Beginning in March 2020, and under emergency exemption policies promulgated by SAMHSA in collaboration with the State Opioid Treatment Authorities (SOTAs), OTPs were approved to provide more take-home medications to patients. Many of the OTPs in the United States also suspended toxicology screenings to protect the safety of the staff and patients. However, more toxicology reports were found to be positive with heroin and fentanyl once OTPs reinitiated testing. Few reports of methadone related overdoses were attributable to patients consuming take-home medication prematurely, which “opened the door to rethinking how take-home medication can be implemented with greater flexibility in treating clinically stable and unstable patients,” according to the paper. “SAMHSA also needs to make clearer distinctions with regard to clinically unstable patients if there is any attempt to reevaluate the existing regulatory criteria for dispensing take-home medications. We believe SAMHSA’s OTP regulatory oversight policies should be cautiously reevaluated and based on evidence and clinical practice. Clearly, OTPs need to have greater flexibility to make ongoing care less burdensome for the patient.”
Expanding the footprint of OTPs throughout the United States, especially in suburban and rural areas, is a key focus of AATOD. But in order for this to happen state regulations need to be aligned with federal regulations. Just because the federal government says two weeks of take-homes can be given to less than stable patients, for example, doesn’t mean the states have changed their regulations, which limit take-homes to one day, for example.

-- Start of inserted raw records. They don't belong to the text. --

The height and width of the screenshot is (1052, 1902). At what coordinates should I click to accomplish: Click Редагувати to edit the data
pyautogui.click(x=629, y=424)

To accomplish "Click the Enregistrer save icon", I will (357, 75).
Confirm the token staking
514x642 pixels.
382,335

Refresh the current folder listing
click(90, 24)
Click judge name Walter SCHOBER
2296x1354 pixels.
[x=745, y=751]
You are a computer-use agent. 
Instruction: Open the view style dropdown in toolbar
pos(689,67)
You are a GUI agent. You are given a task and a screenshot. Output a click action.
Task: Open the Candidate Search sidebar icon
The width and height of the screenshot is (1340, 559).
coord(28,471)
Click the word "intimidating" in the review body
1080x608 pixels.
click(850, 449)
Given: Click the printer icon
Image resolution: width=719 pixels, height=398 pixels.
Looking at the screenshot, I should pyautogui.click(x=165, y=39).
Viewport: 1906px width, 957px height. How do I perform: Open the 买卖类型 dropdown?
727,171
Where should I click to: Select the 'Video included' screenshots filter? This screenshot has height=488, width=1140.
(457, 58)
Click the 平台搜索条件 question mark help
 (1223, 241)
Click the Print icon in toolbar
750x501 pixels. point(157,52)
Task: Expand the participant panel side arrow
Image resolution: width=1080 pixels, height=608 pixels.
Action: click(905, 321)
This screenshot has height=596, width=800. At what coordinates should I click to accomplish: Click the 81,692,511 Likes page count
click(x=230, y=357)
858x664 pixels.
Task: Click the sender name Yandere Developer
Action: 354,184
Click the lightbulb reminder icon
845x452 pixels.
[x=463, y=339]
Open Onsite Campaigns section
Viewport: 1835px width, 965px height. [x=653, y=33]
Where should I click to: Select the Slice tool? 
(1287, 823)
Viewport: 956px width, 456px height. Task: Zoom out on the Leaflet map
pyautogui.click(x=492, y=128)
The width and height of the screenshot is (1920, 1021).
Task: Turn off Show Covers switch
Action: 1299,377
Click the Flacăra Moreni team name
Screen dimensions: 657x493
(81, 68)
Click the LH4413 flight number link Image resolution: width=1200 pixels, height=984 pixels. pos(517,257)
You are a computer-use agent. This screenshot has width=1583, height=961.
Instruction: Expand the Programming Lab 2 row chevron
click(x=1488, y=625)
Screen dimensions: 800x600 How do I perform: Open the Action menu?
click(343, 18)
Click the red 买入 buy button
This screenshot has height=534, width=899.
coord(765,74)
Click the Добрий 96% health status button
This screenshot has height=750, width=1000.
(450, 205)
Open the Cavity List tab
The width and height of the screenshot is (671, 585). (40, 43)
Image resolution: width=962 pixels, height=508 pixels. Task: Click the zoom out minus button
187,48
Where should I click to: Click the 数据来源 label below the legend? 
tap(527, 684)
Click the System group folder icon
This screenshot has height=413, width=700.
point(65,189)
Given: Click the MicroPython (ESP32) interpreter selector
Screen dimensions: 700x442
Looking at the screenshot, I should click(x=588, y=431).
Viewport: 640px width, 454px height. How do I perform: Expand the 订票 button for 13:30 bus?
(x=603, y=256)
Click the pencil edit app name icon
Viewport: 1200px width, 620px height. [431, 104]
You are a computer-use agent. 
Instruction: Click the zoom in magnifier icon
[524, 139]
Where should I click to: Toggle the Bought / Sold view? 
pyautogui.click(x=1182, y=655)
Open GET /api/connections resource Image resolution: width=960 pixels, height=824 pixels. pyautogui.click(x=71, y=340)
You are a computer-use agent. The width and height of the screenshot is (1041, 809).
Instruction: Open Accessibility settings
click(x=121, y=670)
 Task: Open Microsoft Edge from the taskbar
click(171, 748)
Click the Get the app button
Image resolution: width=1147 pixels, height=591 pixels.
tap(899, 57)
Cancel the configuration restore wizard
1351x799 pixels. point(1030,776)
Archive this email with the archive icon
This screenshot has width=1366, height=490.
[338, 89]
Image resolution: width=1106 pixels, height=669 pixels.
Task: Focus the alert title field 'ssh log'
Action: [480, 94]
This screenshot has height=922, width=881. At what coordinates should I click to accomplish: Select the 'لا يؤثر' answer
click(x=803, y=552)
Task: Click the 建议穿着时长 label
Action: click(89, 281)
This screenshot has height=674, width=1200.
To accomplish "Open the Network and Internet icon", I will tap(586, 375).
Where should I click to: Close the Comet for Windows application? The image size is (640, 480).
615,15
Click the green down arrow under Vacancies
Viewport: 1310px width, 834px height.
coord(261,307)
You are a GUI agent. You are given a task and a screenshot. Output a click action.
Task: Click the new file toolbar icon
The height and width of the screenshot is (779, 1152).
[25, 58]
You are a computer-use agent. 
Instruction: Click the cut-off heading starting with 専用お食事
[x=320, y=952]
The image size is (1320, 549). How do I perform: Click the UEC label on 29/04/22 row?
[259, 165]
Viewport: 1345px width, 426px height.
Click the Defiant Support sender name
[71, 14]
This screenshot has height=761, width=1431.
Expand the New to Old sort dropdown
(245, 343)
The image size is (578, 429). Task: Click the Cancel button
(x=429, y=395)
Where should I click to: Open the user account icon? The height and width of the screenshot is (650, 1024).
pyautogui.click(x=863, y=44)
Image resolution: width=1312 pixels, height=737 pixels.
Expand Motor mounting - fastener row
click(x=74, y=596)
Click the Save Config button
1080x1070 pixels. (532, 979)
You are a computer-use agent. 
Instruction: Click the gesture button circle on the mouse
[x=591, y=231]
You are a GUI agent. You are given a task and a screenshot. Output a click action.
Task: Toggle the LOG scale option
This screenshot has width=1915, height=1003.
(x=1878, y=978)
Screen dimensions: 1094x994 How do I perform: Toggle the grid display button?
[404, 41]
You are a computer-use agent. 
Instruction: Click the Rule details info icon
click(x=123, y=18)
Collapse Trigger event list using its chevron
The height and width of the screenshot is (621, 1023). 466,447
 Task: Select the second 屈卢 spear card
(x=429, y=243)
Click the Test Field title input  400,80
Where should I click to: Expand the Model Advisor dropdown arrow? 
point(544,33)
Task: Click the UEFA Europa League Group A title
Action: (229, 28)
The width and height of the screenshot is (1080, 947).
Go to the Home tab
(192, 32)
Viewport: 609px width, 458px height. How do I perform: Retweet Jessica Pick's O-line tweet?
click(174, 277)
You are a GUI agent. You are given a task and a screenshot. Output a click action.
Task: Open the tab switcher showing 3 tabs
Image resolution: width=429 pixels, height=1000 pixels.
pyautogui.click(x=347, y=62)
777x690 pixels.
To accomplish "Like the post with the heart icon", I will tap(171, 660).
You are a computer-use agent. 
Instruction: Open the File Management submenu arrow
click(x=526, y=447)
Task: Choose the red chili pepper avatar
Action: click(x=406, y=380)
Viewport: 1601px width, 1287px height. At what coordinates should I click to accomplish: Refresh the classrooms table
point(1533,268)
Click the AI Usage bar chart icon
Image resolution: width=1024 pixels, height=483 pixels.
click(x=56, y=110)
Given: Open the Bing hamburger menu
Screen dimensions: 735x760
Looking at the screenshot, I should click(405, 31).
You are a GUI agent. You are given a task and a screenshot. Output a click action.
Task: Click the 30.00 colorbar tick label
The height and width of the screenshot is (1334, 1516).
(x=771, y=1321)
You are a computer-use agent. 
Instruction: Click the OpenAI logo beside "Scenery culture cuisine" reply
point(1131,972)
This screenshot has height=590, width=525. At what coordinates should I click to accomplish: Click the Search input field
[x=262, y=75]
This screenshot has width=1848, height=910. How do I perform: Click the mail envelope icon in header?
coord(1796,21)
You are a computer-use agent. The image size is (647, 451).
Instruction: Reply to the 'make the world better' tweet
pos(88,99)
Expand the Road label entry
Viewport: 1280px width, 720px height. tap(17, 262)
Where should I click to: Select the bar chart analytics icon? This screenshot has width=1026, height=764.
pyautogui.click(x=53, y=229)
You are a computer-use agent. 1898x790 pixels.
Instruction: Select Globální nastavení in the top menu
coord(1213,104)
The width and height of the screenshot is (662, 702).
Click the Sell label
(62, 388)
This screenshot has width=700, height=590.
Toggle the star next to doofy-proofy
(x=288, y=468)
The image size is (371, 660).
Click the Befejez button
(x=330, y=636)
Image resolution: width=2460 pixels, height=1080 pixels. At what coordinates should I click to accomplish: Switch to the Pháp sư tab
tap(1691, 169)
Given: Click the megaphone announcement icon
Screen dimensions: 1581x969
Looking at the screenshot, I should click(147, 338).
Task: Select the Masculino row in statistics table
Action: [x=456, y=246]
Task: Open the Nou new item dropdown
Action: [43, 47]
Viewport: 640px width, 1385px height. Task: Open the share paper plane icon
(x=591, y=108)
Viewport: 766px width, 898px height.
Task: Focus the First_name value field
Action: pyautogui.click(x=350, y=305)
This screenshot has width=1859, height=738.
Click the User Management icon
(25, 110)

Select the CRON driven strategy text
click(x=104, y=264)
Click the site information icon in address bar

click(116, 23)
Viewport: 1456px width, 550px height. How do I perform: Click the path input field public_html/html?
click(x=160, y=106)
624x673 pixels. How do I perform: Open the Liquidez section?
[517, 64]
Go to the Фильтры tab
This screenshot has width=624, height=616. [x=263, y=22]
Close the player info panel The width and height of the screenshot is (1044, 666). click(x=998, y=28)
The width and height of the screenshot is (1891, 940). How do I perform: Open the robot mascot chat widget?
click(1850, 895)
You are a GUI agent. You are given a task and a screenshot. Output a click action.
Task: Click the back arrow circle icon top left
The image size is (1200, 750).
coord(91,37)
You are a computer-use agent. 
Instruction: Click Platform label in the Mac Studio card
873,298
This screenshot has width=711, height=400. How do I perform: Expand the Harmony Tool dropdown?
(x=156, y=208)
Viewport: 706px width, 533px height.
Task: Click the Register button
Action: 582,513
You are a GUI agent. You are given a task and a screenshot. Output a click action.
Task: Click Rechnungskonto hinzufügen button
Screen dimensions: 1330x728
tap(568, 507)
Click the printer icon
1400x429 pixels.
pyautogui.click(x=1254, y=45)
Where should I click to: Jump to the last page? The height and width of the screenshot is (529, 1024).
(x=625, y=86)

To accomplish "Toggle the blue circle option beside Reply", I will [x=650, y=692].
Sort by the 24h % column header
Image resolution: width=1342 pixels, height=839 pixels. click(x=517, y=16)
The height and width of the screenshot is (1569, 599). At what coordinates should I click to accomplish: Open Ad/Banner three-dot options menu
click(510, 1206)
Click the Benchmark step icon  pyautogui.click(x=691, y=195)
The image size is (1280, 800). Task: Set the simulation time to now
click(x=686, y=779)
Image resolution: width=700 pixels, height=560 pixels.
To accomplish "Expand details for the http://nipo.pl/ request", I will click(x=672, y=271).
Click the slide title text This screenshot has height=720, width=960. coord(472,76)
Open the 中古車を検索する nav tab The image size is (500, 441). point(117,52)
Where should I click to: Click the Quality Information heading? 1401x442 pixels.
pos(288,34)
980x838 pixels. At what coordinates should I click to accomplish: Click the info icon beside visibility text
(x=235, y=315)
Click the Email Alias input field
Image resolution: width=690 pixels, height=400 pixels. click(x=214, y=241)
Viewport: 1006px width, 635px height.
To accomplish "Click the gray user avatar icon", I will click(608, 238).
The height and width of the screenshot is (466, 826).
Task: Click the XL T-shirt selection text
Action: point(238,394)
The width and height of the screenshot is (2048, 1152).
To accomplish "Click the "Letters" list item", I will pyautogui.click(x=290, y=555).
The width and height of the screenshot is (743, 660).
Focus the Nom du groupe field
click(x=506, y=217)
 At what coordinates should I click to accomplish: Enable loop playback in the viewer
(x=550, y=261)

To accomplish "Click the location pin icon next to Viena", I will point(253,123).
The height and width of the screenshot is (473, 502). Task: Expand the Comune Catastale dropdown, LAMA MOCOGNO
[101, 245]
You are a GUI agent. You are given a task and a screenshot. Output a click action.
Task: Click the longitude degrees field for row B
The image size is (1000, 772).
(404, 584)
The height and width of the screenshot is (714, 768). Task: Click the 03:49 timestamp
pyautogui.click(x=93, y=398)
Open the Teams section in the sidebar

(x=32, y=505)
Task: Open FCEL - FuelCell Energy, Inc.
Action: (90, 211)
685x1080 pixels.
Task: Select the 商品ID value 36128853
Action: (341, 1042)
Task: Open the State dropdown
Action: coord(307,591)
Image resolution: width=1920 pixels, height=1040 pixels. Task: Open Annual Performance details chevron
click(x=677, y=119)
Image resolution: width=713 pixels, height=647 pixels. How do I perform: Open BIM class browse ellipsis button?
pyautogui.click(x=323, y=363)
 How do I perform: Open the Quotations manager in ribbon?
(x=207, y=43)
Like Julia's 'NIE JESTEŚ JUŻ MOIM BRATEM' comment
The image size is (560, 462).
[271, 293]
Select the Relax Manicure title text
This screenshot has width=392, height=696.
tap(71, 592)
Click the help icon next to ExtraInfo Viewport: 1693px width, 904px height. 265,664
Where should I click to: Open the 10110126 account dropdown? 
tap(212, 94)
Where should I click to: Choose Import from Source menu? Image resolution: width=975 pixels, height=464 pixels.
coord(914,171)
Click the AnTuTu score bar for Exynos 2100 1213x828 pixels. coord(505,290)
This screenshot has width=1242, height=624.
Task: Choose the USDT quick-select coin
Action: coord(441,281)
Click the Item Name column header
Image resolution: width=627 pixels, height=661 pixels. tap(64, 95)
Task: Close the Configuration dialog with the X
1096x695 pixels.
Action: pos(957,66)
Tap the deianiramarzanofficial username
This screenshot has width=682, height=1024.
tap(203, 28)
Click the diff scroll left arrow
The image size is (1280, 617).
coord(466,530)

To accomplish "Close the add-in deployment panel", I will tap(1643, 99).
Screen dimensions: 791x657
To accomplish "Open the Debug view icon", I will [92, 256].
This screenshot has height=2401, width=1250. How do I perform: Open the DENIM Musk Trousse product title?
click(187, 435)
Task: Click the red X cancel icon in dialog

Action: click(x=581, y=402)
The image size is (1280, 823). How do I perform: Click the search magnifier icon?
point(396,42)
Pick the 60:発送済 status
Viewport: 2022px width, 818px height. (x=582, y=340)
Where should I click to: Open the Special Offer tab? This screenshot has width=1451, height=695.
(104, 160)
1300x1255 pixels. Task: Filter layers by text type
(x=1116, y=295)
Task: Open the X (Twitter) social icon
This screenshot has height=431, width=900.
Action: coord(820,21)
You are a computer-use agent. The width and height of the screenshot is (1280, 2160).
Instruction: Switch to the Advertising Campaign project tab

Pressuring SAMHSA to pressure the states is one way for this to happen. States have as much interest as the federal government in keeping COVID-19 transmission down and in reducing opioid overdoses and use disorders.
Another rule in some states – not from the federal government – is that OTPs use pharmacists to administer and/or dispense medication. “In an environment of shortages in pharmacists, such regulations are burdensome and significantly add to the cost of treatment,” the paper states. “No one has provided any evidence to support how pharmacists offer superior care in the OTP setting when compared to nursing or clinical personnel.”
Some states require patient-to-staff ratios without any rationale, some of the strict siting requirements, and some have census capacity limits which are not based on occupancy.
Finally, SAMHSA does not allow funds distributed by State Alcohol and Drug Abuse Authorities to go to for-profit entities. This is a problem, the paper stated, because about 60% of OTPs are for-profit. Regardless of ownership status, OTPs will benefit from opportunities to expand, the paper noted. SAMHSA has already begun to take steps in this direction by stating that SAMHSA funds to purchase mobile methadone vans can be used by both nonprofit and for-profit OTPs. “The use of mobile vans is particularly vital to serving patients in rural areas as well as prisons and 7 jails where research shows a large majority of the patients with OUD exist,” the paper noted.